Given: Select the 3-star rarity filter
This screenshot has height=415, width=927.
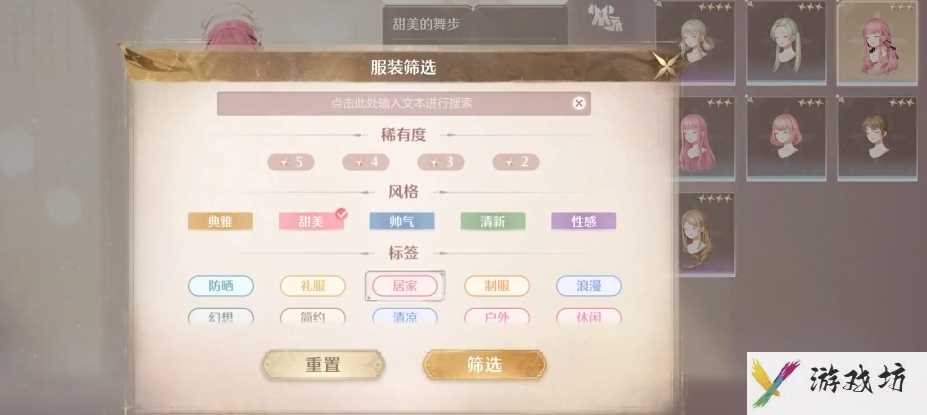Looking at the screenshot, I should (440, 162).
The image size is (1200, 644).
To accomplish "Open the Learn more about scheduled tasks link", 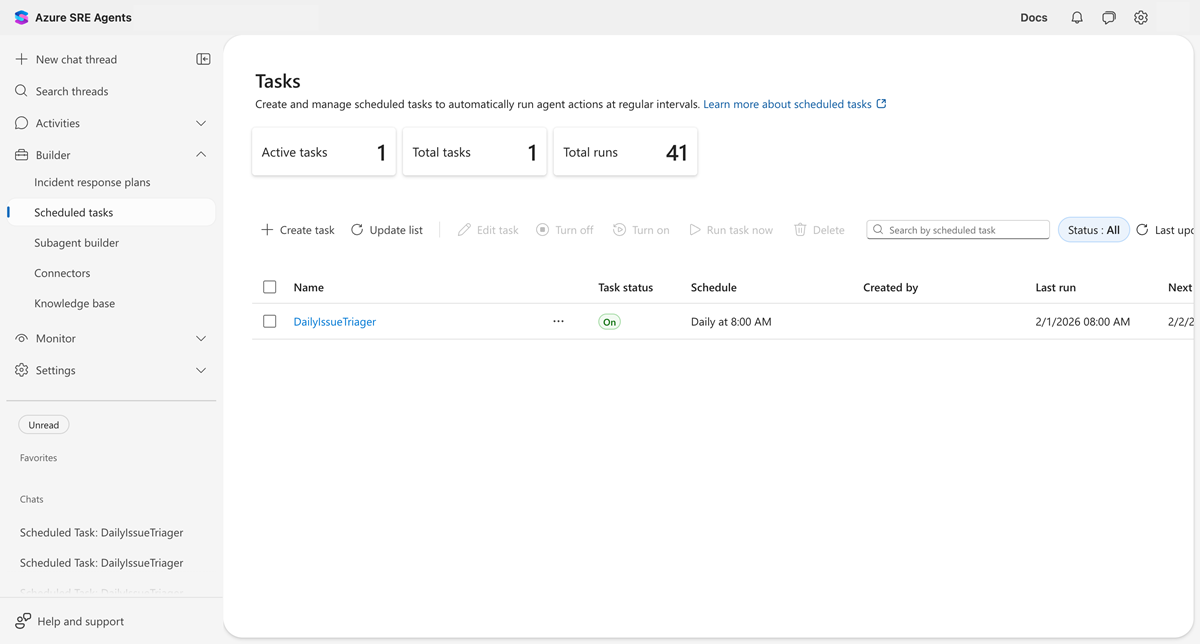I will point(789,103).
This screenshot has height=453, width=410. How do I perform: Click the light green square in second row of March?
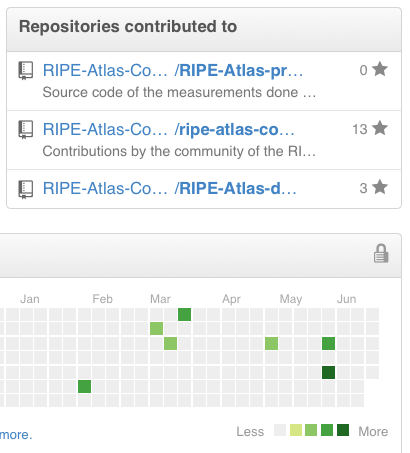[156, 329]
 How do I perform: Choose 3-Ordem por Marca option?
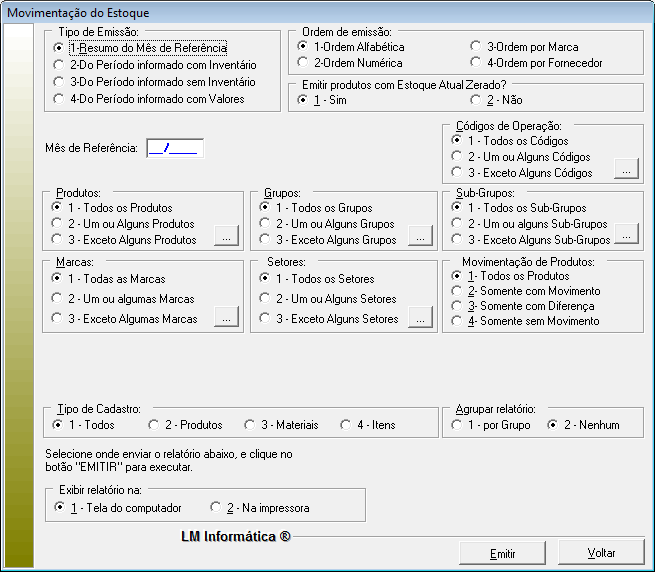tap(476, 47)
* * * * * * *
> **TASK INSTRUCTIONS**: Only the lines from the one with "This screenshot has height=453, width=410." to the end of the listing, both ends included, should be retyped exactly; no pictures belong in the copy.

> **TASK SOLUTION**:
This screenshot has height=453, width=410. How do I perform: Click the light green square in second row of March?
[156, 329]
 How do I perform: Choose 3-Ordem por Marca option?
tap(476, 47)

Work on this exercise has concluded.